Stored items
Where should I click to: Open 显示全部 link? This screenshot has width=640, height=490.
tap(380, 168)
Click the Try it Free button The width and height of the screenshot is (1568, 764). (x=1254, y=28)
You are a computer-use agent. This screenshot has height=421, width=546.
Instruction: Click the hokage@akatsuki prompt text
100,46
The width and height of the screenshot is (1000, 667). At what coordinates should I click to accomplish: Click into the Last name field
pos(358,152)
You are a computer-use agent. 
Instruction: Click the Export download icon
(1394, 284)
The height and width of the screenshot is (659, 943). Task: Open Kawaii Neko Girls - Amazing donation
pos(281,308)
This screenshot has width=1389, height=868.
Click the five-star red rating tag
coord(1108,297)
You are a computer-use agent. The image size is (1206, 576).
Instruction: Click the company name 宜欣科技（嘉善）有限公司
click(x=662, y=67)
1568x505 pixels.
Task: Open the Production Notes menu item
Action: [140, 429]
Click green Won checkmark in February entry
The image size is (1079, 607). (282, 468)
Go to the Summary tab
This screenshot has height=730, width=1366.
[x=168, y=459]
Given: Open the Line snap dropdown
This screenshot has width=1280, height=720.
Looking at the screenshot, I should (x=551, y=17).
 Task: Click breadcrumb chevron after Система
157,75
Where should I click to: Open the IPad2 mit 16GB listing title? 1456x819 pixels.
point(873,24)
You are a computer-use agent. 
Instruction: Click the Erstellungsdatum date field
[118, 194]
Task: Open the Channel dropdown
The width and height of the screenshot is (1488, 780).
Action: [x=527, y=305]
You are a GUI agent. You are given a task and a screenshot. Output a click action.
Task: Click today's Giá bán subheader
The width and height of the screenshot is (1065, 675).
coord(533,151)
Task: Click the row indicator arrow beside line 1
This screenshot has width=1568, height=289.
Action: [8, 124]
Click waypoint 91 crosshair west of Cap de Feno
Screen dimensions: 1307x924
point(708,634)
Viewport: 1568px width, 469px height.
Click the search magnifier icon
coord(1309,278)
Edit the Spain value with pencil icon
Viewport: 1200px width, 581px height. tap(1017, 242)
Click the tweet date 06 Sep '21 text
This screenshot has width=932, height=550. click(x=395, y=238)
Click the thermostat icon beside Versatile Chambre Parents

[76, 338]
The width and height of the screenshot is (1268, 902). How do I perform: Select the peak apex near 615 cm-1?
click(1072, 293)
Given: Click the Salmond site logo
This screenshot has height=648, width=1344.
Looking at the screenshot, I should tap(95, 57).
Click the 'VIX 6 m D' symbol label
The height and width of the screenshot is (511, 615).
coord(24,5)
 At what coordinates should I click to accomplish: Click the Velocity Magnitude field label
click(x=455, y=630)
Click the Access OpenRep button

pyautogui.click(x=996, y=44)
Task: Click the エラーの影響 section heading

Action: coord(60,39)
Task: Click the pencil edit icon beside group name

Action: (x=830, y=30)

_Required action_.
Please return all of the entries exactly as they were given.

_Answer space_.
Where should I click to: Open 显示全部 link? This screenshot has width=640, height=490.
tap(380, 168)
Click the Try it Free button The width and height of the screenshot is (1568, 764). (x=1254, y=28)
You are a computer-use agent. This screenshot has height=421, width=546.
Instruction: Click the hokage@akatsuki prompt text
100,46
The width and height of the screenshot is (1000, 667). At what coordinates should I click to accomplish: Click into the Last name field
pos(358,152)
You are a computer-use agent. 
Instruction: Click the Export download icon
(1394, 284)
The height and width of the screenshot is (659, 943). Task: Open Kawaii Neko Girls - Amazing donation
pos(281,308)
This screenshot has width=1389, height=868.
Click the five-star red rating tag
coord(1108,297)
You are a computer-use agent. The image size is (1206, 576).
Instruction: Click the company name 宜欣科技（嘉善）有限公司
click(x=662, y=67)
1568x505 pixels.
Task: Open the Production Notes menu item
Action: [140, 429]
Click green Won checkmark in February entry
The image size is (1079, 607). (282, 468)
Go to the Summary tab
This screenshot has height=730, width=1366.
[x=168, y=459]
Given: Open the Line snap dropdown
This screenshot has width=1280, height=720.
Looking at the screenshot, I should (x=551, y=17).
 Task: Click breadcrumb chevron after Система
157,75
Where should I click to: Open the IPad2 mit 16GB listing title? 1456x819 pixels.
point(873,24)
You are a computer-use agent. 
Instruction: Click the Erstellungsdatum date field
[118, 194]
Task: Open the Channel dropdown
The width and height of the screenshot is (1488, 780).
Action: [x=527, y=305]
You are a GUI agent. You are given a task and a screenshot. Output a click action.
Task: Click today's Giá bán subheader
The width and height of the screenshot is (1065, 675).
coord(533,151)
Task: Click the row indicator arrow beside line 1
This screenshot has width=1568, height=289.
Action: [8, 124]
Click waypoint 91 crosshair west of Cap de Feno
Screen dimensions: 1307x924
point(708,634)
Viewport: 1568px width, 469px height.
Click the search magnifier icon
coord(1309,278)
Edit the Spain value with pencil icon
Viewport: 1200px width, 581px height. tap(1017, 242)
Click the tweet date 06 Sep '21 text
This screenshot has width=932, height=550. click(x=395, y=238)
Click the thermostat icon beside Versatile Chambre Parents

[76, 338]
The width and height of the screenshot is (1268, 902). How do I perform: Select the peak apex near 615 cm-1?
click(1072, 293)
Given: Click the Salmond site logo
This screenshot has height=648, width=1344.
Looking at the screenshot, I should tap(95, 57).
Click the 'VIX 6 m D' symbol label
The height and width of the screenshot is (511, 615).
coord(24,5)
 At what coordinates should I click to accomplish: Click the Velocity Magnitude field label
click(x=455, y=630)
Click the Access OpenRep button

pyautogui.click(x=996, y=44)
Task: Click the エラーの影響 section heading

Action: coord(60,39)
Task: Click the pencil edit icon beside group name

Action: (x=830, y=30)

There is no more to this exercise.